What saved him was Hamlet – a play about another young man thrust into a world of darkness, violence and deceit, and able to use his intellect to battle, with great resourcefulness of mind and spirit, against the surrounding corruption.
Over time Barzun has played many parts. Most nowadays probably know him in his most recent incarnation as a pessimistic cultural critic, and find it easy to pigeon-hole him as an old-fashioned conservative and, in that word he called silly, elitist. But Barzun has never been a reactionary, certainly not in the field of aesthetics. His aesthetic judgments have always been notable for their subtlety, and he has shown particular sympathy for the experimental artists of the early 20th century with whom he grew up.
Neither was the early Barzun a political reactionary. In 1937 he issued the brave and timely book Race: A Study in Modern Superstition; two years later in Of Human Freedom he argued with force and prescience that “the habit of race-thinking has gangrened our minds, played havoc with our culture, and made us ready for the familiar acts of indiscriminate cruelty”. These words did not stop the Nazi executioners or their successors in Rwanda or Bosnia, but they still stand as a warning, not just against genocide but against the cosy assumptions of ethnicity.
If racism is one modern superstition, so too, Barzun argued more controversially, is scientism.

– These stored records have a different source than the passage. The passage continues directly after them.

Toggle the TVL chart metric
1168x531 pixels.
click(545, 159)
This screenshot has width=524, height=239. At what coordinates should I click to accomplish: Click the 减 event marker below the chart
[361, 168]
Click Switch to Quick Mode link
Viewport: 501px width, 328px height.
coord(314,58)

Science he defines as “the body of rules, instruments, theorems, observations, and conceptions with the aid of which man manipulates physical nature in order to grasp its workings”. As such it has very little to do with the often contradictory set of myths and beliefs about the power of science to extend life, bring about a utopia of peace and plenty, or to lead mankind to destruction, which Barzun calls scientism.
An equally important confusion leads contemporary policymakers to overvalue what Pascal called the esprit de géometrie above the esprit de finesse. The former deals in the numerical and the quantifiable, while the latter is concerned with the living, changing human world, and can be discussed only using fallible but necessary words.
Barzun has always believed in clarity and directness of expression (one of his works is a style manual called Simple and Direct), but that is not because he is a simplistic thinker. The truth is the opposite; it is just because he knows how hard thinking is, how it “leaves the thinker dizzy as well as doubtful”, how “he does not know what he thinks until he has thought it, or better, written it and riddled it with a persistence akin to obsession”, that Barzun prizes clear expression so highly.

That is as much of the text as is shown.